▶ **WHAT TO WORK ON**:
**A)** In the passage on poetry, what does the writer say caused the long period of disassociation?
**B)** For each statement below, say yes or no according to the passage on poetry, and quote the words from it that settle the matter. (i) The writer has mental health issues that make connecting with others difficult. (ii) The writer always finds it easy to feel gratitude for this human lifetime. (iii) The writer once lived a very emotional life.

▶ **EXCERPT TO READ**:
Most of all, poetry is how I find my way back to the inner voice of my heart. I have mental health issues that make it difficult to connect with others, so I also see in writing my poetry the desire of a lonely man to share himself and connect with others. Perhaps I share too much, as what the inner silence speaks to the outer person is really a private intimacy. I also see the love of God and the desire to celebrate the beauty of divinity and the spiritual dimensions of existence. Perhaps some spiritual escapism and disassociation too, as sometimes it’s hard for me to find gratitude for this human lifetime.
For a long time, I was disassociated due to childhood trauma and experienced ungrounded expanded and psychic consciousness as a result. I lived a very mental life, spiritually bypassing inner pain, unable to connect with myself or others. Integrating those experiences, healing my psyche, and coming to live a simple, lovingly embodied human life, in connection with myself and all, has been the work of this lifetime. I think poetry helps settle my mind back into my heart and see what is really there, accept it, transmute it and let it go.

▶ **GIVEN RECORDS**:
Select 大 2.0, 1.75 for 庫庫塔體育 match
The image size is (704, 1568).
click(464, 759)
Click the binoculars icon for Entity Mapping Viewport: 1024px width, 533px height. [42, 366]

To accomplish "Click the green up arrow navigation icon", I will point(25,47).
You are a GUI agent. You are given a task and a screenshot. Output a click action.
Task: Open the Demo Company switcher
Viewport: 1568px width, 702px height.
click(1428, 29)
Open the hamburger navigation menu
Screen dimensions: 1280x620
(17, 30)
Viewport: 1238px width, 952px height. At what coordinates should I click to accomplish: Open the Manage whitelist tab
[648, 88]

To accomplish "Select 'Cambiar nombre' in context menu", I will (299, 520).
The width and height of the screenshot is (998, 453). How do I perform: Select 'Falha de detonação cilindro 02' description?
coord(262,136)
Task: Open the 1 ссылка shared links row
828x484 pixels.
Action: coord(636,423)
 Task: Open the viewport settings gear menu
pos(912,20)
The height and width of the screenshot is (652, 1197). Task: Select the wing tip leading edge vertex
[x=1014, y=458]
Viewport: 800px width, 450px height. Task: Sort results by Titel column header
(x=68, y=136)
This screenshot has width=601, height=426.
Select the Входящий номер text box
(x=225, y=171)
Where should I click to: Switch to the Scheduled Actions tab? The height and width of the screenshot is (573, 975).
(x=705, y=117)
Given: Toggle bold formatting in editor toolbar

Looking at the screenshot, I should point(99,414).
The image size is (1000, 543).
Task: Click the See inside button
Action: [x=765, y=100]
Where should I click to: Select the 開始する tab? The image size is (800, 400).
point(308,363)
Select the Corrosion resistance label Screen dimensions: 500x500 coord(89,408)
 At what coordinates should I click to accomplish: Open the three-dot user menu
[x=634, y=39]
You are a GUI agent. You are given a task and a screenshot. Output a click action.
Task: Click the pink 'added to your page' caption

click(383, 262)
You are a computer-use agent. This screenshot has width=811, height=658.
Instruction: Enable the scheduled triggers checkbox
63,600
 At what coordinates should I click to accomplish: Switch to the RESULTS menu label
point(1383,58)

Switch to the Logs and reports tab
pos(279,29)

▶ **WRITTEN ANSWERS**:
**A)** Childhood trauma.

**B)**
(i) Yes: "I have mental health issues that make it difficult to connect with others"
(ii) No: "sometimes it’s hard for me to find gratitude for this human lifetime"
(iii) No: "I lived a very mental life"